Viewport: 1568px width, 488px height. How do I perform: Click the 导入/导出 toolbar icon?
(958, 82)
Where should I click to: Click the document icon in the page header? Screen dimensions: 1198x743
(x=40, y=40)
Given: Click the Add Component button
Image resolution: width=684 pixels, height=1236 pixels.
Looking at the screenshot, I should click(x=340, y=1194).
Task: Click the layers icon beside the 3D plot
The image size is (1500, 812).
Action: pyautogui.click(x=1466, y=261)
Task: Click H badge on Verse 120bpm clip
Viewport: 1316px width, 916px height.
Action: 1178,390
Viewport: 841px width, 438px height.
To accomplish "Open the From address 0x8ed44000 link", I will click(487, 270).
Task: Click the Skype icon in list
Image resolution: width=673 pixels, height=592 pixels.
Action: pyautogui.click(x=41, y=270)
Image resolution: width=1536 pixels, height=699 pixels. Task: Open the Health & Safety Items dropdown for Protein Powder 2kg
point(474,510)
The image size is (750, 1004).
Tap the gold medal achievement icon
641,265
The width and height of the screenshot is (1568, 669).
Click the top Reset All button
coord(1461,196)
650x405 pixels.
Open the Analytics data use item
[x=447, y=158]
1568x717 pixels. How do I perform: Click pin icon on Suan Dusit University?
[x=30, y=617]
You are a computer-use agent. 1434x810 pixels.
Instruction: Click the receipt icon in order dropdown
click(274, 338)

▶ Brief: Print each entry precisely. Include every line.

▶ Solution to the exercise:
Viewport: 1568px width, 488px height. How do I perform: Click the 导入/导出 toolbar icon?
(958, 82)
Where should I click to: Click the document icon in the page header? Screen dimensions: 1198x743
(x=40, y=40)
Given: Click the Add Component button
Image resolution: width=684 pixels, height=1236 pixels.
Looking at the screenshot, I should click(x=340, y=1194).
Task: Click the layers icon beside the 3D plot
The image size is (1500, 812).
Action: pyautogui.click(x=1466, y=261)
Task: Click H badge on Verse 120bpm clip
Viewport: 1316px width, 916px height.
Action: 1178,390
Viewport: 841px width, 438px height.
To accomplish "Open the From address 0x8ed44000 link", I will click(487, 270).
Task: Click the Skype icon in list
Image resolution: width=673 pixels, height=592 pixels.
Action: pyautogui.click(x=41, y=270)
Image resolution: width=1536 pixels, height=699 pixels. Task: Open the Health & Safety Items dropdown for Protein Powder 2kg
point(474,510)
The image size is (750, 1004).
Tap the gold medal achievement icon
641,265
The width and height of the screenshot is (1568, 669).
Click the top Reset All button
coord(1461,196)
650x405 pixels.
Open the Analytics data use item
[x=447, y=158]
1568x717 pixels. How do I perform: Click pin icon on Suan Dusit University?
[x=30, y=617]
You are a computer-use agent. 1434x810 pixels.
Instruction: Click the receipt icon in order dropdown
click(274, 338)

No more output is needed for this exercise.